For the first time in years, he could set up the trailer without help.

That’s not all—at home, he cooked dinner, did dishes, took out the trash and cleaned the house.

“It’s just amazing. I feel like a human being,” he said. “I felt so helpless before. I couldn’t do anything at all. I was so out of breath.”

John and Toni’s kids joined them at the campground, bringing the grandkids—six little ones ranging in age from 6 months to 7 years.

They played cards. Enjoyed bonfires. Took walks.

“I was swimming in the pool,” John said. “I was never able to do that before.”

Taking care of his new lungs requires frequent checkups with his medical team and medication to prevent rejection and infections. His daily regimen includes 48 pills a day.

“It is exchanging one lifestyle for another,” Dr. Kumar said. “You are liberated from oxygen and able to do all the things you want to enjoy.

“And at the same time, there is a high level of vigilance, especially in the first year.”

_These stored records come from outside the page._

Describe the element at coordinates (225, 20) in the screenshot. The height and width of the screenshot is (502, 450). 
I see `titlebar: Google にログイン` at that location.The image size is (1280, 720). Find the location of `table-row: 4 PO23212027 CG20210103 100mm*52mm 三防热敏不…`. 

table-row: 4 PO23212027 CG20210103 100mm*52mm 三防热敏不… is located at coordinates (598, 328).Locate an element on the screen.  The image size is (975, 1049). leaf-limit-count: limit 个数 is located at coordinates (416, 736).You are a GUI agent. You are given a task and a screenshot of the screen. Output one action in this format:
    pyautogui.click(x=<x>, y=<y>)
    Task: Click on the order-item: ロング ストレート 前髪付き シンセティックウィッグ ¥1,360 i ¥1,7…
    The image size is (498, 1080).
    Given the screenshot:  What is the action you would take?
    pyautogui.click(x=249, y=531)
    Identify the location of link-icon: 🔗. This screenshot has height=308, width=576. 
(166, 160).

And John takes on the responsibility with the same determination he showed preparing for the transplant, Dr. Kumar said.

“He takes good care of the lungs. He’s a very good patient,” he said. “He takes his medications. He asks great questions. We are very proud of him.”

For John, the gift of new life means the future looks brighter than it has in a long time.

“Through my God, I know it’s more of a reality that Toni and I will grow old together, just like we promised each other,” he said.